A: The batch processing mode currently requires a lot of (virtual) memory, especially when processing large files and / or many channels, since it has to load the entire files into memory, resample all audio material to the target sampling rate and, finally, extend (zero-pad) it to the same length. During this entire process, the entire high-resolution audio data has to reside in (virtual) memory. This is a technical limitation of how go-dsp-guitar currently operates when in this particular mode. If you want to process large files, but are unable to provide a lot of (virtual) memory, you might consider running go-dsp-guitar in real-time mode with a very high latency setting instead, then feed audio streams from a DAW through go-dsp-guitar and back into the DAW, where the result gets recorded. Real-time operation of go-dsp-guitar requires a certain amount of processing power from the CPU though.
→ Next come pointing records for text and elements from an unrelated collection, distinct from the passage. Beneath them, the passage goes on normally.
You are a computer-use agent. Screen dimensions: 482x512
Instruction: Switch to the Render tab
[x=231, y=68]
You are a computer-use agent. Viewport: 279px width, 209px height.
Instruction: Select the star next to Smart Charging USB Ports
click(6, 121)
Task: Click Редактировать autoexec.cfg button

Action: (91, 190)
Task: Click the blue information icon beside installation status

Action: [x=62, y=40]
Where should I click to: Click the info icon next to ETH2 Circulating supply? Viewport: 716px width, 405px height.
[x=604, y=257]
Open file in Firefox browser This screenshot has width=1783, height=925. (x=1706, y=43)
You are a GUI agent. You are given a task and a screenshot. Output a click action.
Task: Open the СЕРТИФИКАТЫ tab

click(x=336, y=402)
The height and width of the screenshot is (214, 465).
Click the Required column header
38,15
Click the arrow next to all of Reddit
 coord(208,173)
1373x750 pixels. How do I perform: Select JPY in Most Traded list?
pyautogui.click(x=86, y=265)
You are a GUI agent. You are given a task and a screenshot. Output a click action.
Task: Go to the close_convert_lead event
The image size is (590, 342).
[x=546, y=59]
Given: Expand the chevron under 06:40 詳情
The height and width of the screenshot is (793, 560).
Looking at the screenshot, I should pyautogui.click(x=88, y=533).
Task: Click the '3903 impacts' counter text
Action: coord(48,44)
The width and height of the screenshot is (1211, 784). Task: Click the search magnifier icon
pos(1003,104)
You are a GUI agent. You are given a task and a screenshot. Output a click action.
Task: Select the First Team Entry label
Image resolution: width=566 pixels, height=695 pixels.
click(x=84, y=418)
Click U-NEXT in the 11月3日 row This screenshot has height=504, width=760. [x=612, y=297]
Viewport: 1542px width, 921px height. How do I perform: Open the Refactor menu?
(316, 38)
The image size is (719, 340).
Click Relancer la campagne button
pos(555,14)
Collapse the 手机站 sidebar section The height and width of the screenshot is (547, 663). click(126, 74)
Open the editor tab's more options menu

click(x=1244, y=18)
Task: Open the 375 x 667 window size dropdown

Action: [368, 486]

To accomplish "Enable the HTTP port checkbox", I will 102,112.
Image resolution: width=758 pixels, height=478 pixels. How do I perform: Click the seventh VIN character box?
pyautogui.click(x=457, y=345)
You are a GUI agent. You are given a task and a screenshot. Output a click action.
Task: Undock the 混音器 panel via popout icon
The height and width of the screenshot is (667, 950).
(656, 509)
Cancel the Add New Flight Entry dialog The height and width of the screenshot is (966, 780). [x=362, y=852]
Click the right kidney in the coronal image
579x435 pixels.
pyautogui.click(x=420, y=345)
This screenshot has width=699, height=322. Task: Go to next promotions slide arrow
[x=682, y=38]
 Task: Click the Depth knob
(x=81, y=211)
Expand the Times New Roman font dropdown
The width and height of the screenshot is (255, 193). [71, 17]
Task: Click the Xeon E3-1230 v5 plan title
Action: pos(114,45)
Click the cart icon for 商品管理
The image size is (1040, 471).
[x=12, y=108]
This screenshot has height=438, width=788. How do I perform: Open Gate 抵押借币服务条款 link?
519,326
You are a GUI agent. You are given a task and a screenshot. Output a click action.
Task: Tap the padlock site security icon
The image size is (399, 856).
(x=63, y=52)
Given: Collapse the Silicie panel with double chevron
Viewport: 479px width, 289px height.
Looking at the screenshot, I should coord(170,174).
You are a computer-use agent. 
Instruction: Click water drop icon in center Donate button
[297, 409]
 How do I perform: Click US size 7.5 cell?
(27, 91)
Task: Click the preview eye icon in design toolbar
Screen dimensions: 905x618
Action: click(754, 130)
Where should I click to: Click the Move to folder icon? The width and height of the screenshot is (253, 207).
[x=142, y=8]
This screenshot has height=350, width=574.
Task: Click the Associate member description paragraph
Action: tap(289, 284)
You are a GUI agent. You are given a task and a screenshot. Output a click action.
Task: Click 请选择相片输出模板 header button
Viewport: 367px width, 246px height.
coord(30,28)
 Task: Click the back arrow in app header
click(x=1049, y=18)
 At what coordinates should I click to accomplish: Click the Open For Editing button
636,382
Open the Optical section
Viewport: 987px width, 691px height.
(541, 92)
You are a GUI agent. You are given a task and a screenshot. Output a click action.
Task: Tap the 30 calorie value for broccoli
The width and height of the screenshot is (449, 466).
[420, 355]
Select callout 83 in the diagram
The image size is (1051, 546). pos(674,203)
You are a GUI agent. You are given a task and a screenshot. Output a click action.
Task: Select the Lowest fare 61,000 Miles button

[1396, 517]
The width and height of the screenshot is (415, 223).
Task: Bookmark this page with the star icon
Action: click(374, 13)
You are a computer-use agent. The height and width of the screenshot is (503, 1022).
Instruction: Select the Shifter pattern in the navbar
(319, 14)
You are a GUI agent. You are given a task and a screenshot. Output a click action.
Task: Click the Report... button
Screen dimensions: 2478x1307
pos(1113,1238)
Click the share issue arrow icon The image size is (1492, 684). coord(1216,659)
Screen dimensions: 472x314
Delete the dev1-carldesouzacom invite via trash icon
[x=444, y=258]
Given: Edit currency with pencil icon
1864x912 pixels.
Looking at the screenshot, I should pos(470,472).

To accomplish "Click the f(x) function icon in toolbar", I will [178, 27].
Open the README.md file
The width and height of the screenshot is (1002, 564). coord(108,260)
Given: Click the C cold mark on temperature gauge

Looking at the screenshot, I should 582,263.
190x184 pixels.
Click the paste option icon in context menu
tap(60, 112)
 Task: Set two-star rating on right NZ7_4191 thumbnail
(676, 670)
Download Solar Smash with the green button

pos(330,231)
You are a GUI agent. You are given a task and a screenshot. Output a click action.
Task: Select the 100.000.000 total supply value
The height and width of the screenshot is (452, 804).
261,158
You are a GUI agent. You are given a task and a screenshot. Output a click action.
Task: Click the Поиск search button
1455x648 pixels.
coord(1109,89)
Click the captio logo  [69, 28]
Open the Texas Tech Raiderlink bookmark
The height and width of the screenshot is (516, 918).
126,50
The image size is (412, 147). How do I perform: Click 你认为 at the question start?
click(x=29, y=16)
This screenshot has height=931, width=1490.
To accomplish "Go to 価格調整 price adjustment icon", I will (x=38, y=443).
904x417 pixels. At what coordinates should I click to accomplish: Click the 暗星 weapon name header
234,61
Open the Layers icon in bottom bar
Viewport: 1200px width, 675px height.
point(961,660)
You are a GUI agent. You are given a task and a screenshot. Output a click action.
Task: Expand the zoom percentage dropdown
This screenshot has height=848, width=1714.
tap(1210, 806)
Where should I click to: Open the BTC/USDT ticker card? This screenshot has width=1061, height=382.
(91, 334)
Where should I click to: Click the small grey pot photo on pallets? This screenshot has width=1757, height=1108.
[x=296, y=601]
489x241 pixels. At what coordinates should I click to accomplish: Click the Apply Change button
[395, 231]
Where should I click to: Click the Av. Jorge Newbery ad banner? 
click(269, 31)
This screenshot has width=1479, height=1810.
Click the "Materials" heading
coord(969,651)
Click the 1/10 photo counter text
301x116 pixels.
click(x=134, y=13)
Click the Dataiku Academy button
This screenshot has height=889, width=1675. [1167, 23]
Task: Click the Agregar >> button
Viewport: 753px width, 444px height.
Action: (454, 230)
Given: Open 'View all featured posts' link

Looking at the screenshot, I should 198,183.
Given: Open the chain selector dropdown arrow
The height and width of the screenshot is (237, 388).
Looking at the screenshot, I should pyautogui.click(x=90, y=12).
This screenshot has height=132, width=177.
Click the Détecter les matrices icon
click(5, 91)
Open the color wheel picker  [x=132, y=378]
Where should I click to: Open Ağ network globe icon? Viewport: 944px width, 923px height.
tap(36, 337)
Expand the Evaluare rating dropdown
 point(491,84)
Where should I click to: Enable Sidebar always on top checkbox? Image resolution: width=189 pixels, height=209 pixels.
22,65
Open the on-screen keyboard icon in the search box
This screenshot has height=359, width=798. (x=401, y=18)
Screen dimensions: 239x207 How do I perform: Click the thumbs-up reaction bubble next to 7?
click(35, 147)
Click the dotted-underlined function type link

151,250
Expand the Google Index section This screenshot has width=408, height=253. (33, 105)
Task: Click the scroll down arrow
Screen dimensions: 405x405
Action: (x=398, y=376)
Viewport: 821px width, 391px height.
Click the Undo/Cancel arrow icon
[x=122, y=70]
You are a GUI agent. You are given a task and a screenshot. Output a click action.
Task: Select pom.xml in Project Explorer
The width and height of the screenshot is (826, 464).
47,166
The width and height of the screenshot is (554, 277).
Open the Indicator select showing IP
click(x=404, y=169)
Q: Why don't you support macOS?
A: We're well aware of the fact that macOS has a high market share among the creative folks. However, we currently neither have a device for building and testing nor do we know, which changes we'd have to make to our software so that it builds for macOS. Feel free to fork our project and try to port it to macOS though. When you're done, submit a pull request and we might merge your changes into mainline. (We still won't be able to provide binaries though.) Keep in mind that we will only accept changes which do not break functionality on our currently supported platforms.
Q: You implement real-time audio processing in a garbage-collected language and use mutex locks for synchronization. Won't that be detrimental to the performance?
A: A performance discussion / analysis is available here.
Q: How do I set this app up on Windows?
A: You have to setup JACK Audio Connection Kit as a sound server first. A short documentation is available here.